Zogbhi led the study reported in PNAS. To make some sense out of MeCP2’s widespread DNA binding pattern, first author Lin Chen and colleagues expressed a fully functional, GFP-tagged MeCP2 in mice lacking any other copy of the gene. They then closely monitored the protein’s binding across the genome using chromatin immunoprecipitation. In addition to binding mCG, MeCP2 also associated strongly with genes containing the highest levels of mCH.
Did MeCP2 binding to mCH regulate gene expression? To find out, the researchers compared transcriptome data from adult wild type mice, MeCP2 knockout mice, or mice overexpressing MeCP2. Transcriptional regulation in the hypothalamus, a region thought to be involved in Rett symptoms, was like two sides of a coin. Genes that were turned up in the knockouts were turned down in the mice overexpressing MeCP2, and vice versa. Surprisingly, whether or not a gene’s expression was regulated by MeCP2 did not depend on its mCG content; rather, genes with high levels of mCH tended to be most affected by alterations in MeCP2 expression.
MeCP2 does not always downregulate genes, however. Researchers previously reported that expression of brain derived neurotrophic factor (BDNF) wanes in MeCP2 knockout mice, and that overexpressing the trophin relieves Rett-like symptoms in these animals (see Chang et al., 2006).

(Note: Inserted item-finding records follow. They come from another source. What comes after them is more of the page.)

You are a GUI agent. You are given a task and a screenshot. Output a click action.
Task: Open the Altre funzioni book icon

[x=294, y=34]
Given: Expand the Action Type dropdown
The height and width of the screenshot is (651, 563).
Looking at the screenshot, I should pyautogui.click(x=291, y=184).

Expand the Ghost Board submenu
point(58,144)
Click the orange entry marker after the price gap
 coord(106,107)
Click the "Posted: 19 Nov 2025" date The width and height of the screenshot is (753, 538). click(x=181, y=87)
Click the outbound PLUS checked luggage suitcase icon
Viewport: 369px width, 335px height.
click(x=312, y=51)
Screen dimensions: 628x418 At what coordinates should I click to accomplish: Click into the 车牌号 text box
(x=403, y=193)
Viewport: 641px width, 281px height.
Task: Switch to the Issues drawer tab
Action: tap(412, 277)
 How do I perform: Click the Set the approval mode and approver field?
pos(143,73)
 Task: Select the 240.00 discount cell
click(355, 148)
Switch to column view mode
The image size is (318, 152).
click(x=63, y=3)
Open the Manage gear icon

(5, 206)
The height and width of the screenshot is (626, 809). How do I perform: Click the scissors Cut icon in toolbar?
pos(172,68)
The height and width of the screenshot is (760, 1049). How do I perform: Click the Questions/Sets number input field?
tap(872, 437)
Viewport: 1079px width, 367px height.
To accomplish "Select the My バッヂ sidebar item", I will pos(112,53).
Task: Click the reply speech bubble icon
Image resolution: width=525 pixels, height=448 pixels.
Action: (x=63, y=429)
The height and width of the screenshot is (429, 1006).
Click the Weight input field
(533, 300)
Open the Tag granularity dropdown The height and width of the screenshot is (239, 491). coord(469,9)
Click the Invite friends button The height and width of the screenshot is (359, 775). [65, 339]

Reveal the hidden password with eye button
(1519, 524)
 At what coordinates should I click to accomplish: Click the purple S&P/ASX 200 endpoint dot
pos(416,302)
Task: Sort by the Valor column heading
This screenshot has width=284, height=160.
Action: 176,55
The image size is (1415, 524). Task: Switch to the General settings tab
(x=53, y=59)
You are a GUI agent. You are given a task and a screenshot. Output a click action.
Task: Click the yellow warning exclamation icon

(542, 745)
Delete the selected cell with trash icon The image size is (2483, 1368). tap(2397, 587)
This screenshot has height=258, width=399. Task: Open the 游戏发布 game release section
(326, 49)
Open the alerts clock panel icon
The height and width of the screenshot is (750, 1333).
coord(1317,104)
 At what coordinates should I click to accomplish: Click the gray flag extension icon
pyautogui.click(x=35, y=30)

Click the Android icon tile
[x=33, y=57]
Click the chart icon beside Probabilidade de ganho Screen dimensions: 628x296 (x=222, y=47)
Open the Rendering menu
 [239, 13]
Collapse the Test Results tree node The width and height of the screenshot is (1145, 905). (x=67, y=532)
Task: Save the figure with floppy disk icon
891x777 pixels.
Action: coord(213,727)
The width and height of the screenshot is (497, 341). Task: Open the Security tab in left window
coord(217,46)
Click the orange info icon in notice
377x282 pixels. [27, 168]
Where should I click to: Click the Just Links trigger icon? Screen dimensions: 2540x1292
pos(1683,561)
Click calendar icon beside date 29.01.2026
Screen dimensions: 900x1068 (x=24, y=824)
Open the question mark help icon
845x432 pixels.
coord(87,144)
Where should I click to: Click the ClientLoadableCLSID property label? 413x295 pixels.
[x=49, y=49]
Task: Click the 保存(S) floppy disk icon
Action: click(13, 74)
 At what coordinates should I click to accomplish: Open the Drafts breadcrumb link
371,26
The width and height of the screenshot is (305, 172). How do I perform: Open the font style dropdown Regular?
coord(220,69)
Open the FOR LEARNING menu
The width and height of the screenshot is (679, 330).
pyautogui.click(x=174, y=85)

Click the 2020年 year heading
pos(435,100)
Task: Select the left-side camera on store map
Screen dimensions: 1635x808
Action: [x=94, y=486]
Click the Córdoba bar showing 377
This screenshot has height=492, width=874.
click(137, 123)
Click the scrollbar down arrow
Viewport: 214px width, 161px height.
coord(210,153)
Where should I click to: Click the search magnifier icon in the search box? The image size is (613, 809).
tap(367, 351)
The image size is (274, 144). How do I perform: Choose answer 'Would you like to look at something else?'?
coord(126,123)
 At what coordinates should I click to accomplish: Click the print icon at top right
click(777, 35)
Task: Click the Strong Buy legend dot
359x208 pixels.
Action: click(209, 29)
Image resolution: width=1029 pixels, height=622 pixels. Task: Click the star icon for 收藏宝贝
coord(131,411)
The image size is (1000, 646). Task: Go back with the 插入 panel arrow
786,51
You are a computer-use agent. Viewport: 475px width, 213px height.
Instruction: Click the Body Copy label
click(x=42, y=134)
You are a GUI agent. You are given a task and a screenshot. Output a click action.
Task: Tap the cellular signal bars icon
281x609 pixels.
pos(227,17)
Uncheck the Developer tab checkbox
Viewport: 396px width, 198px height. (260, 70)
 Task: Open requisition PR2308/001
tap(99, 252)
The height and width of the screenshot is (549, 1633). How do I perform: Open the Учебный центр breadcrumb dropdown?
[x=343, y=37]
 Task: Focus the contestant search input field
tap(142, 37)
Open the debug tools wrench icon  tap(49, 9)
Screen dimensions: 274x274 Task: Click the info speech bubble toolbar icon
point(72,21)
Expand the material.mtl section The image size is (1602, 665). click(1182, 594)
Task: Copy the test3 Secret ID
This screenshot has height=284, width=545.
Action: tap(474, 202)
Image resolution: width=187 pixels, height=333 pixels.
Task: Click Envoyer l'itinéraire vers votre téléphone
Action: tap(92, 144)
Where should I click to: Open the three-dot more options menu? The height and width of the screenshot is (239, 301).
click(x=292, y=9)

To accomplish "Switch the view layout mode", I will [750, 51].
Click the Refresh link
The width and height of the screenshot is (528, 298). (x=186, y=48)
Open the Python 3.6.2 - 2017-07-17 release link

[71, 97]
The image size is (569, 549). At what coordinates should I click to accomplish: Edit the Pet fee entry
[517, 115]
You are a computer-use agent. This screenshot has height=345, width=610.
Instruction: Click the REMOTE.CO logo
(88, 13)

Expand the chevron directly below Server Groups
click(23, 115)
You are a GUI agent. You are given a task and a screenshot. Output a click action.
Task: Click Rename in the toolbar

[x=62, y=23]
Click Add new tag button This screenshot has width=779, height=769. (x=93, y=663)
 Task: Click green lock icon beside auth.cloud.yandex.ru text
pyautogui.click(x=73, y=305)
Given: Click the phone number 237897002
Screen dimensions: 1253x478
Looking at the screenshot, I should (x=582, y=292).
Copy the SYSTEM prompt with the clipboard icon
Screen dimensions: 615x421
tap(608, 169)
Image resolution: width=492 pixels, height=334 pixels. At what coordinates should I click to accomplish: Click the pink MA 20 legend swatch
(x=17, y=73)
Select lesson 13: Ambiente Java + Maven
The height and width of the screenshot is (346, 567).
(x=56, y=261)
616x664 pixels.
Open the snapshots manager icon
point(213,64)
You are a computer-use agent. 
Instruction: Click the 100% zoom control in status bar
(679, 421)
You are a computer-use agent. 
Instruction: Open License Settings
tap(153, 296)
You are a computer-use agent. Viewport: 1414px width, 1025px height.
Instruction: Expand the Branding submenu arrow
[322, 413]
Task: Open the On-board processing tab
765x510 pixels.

What makes BDNF different? Chen and colleagues found that six-week old mice harbored more mCH at the BDNF gene than three-week old mice, and that MeCP2 bound to these mCH sequences. The researchers hypothesized that MeCP2 then upregulates the BDNF gene during development, but mutated MeCP2 does not. This could explain some symptoms of Rett syndrome. They did not test if mutated versions of MeCP2 bound BDNF mCH sequences.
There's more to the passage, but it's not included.